TUESDAYS WITH TERESA: "True culture change requires changes in environment, values, attitudes, relationships and behaviours."

You would have to admit that the past week has been a big week for the Catholic Church in the Diocese of Maitland-Newcastle, for those who have appeared before the Royal Commission, for the broader community and most especially for those who have been harmed by the perpetrators of child sexual abuse and a system which failed to act.

I have to confess that I am struggling to write a message for this week, given this context, and the emerging theme for me is one of cultural change. For those, who have studied organisational theory and change, there will be knowledge that cultural change, whether intentional or forced on an organisation by external circumstances, is the most difficult of changes to manage and achieve and yet this is what we are in the midst of. This will likely prove to be a painful process, and may still be met with some resistance and struggle, as many in our community process the terrible facts of our Diocese’s past in the region. I recall growing up in the sixties when some of my older siblings were teenagers. The sixties was the time of a great cultural, social revolution. Some of the changes impacting on our family household at the time were: males with long hair, greater freedom, ‘pop’ music, sexual liberation, the ‘mini’, more questioning of parents, public display of intimacy, the bikini etc. I recall watching and listening to my brothers and sisters who were definitely stretching the boundaries, but most of all I recall the tension, chaos and distress in our household, as my parents attempted to control this changed behaviour. My siblings were seen as disrespectful, disobedient and ungrateful. Eventually some of them were ‘disowned’ because my parents were not able to cope with this new and very different reality.

It was into this fast-changing world that Pope John XXIII called the Second Vatican Council.

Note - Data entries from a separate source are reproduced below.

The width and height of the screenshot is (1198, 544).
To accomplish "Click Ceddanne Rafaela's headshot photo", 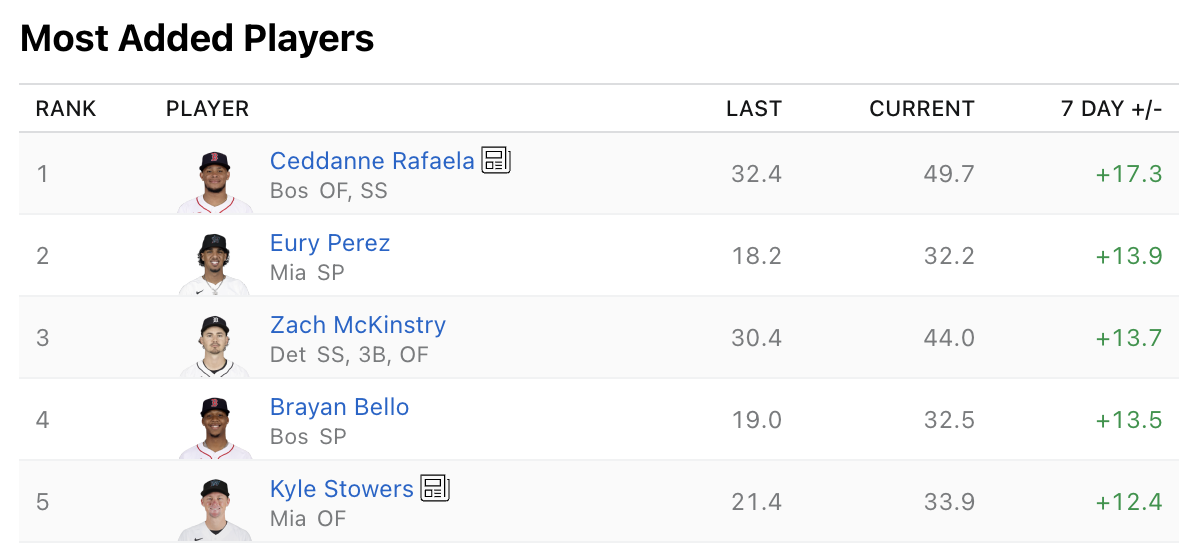I will [x=214, y=181].
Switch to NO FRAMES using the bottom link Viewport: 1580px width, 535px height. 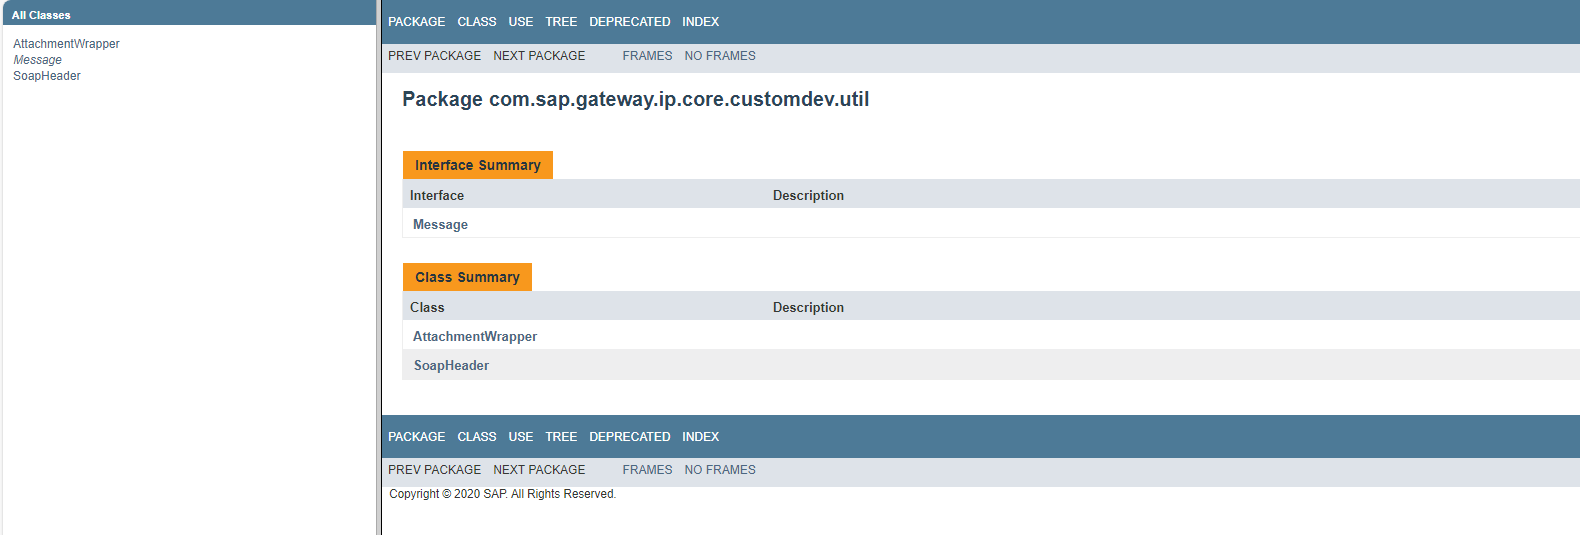[x=720, y=470]

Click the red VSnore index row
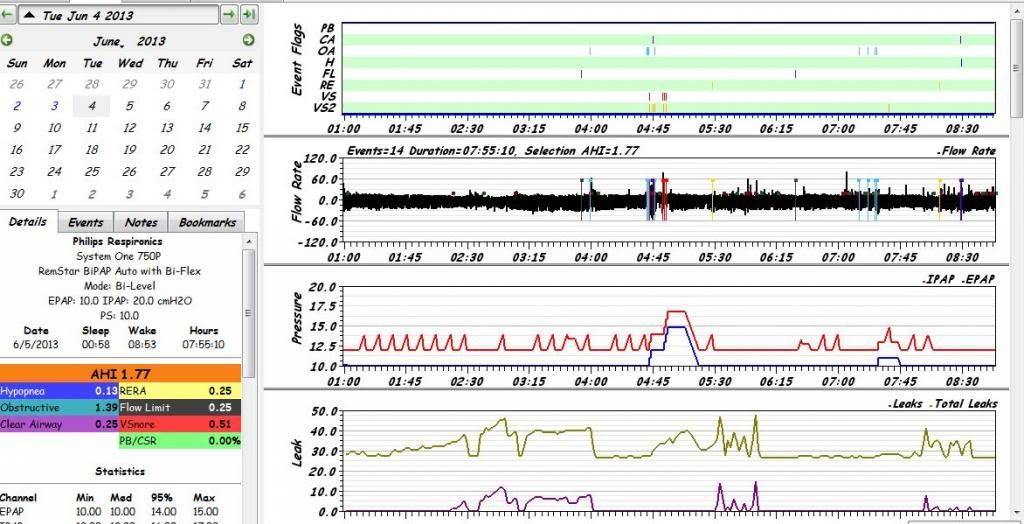(180, 424)

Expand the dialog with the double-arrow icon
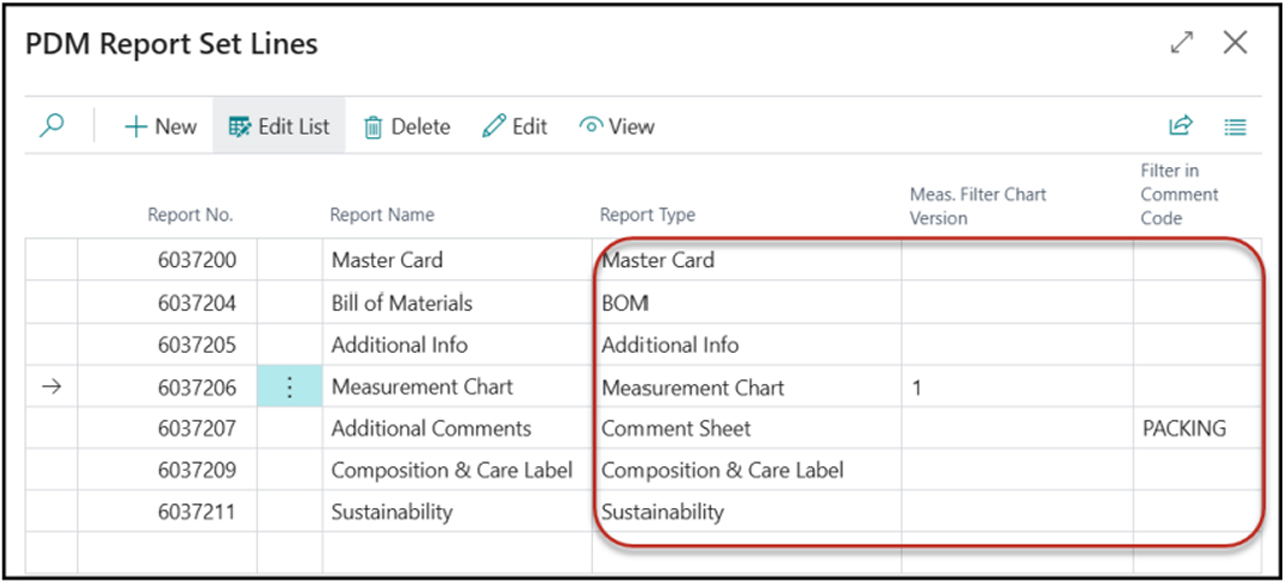[x=1182, y=43]
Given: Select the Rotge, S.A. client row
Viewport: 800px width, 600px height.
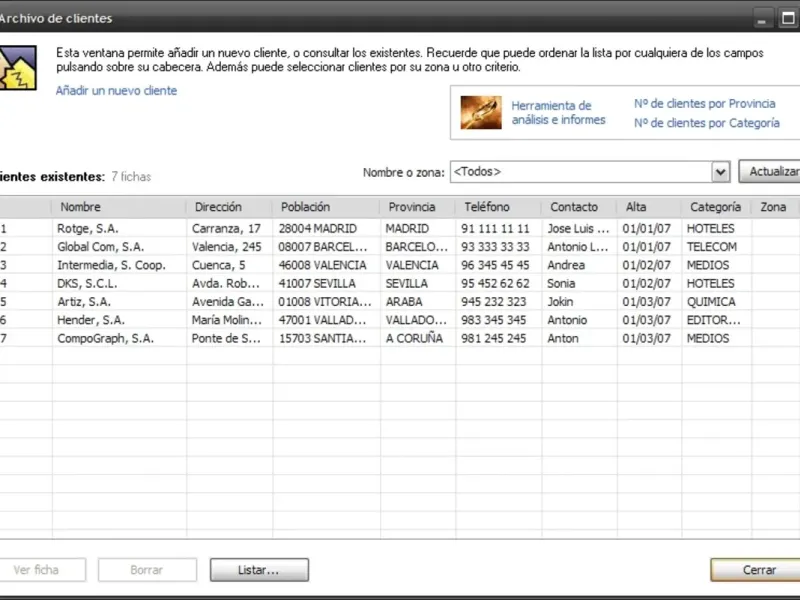Looking at the screenshot, I should 400,229.
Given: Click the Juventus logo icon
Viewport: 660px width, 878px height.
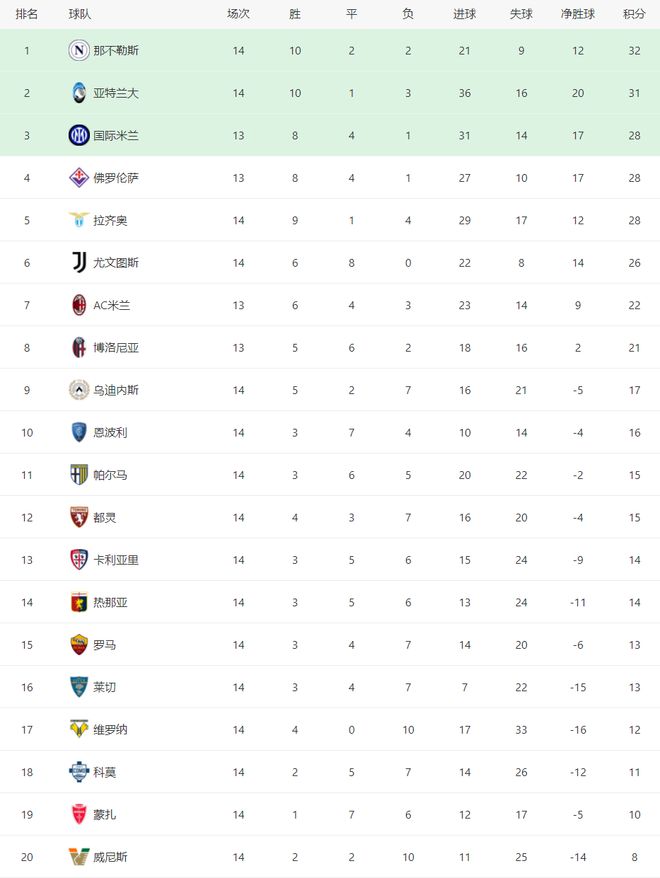Looking at the screenshot, I should click(x=79, y=263).
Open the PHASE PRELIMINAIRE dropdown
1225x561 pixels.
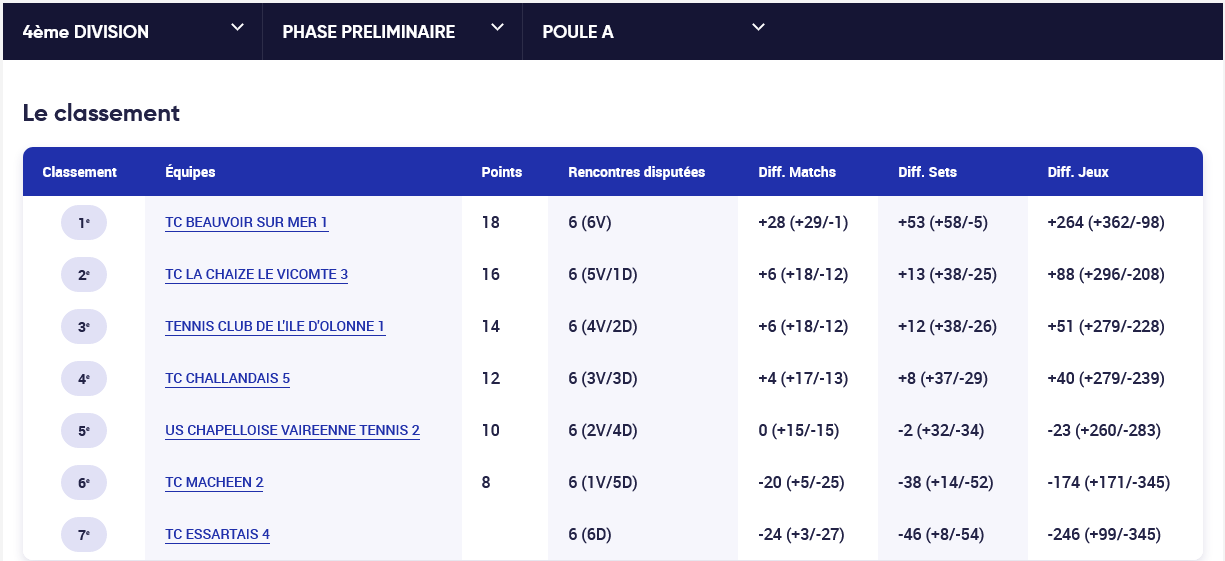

He knew the church had not kept up with the changes the world was facing and he called together people to discuss how the church would respond to this changing culture. Fifty years on from these discussions and we are still struggling with the work begun by this Council.

I will share with you some of what George Bradt wrote on Culture Change and the Catholic Church: What Pope Francis Can Learn From Past Leaders

(http://www.forbes.com/sites/georgebradt/2013/03/12/culture-change-the-catholic-church-what-the-new-pope-can-learn-from-past-leaders/#681f3b477a02)

In light of the church’s slow response to political, social, economic and technical changes around them, one of the first things Angelo Giuseppe Roncalli did when he became Pope John XXIII in 1958 was to call the Second Vatican Council “to open the windows of the Church to let in some fresh air.” The council lasted a little over three years and resulted in changes in thinking and behaviours around the church itself, the liturgy, the roles of scripture and bishops.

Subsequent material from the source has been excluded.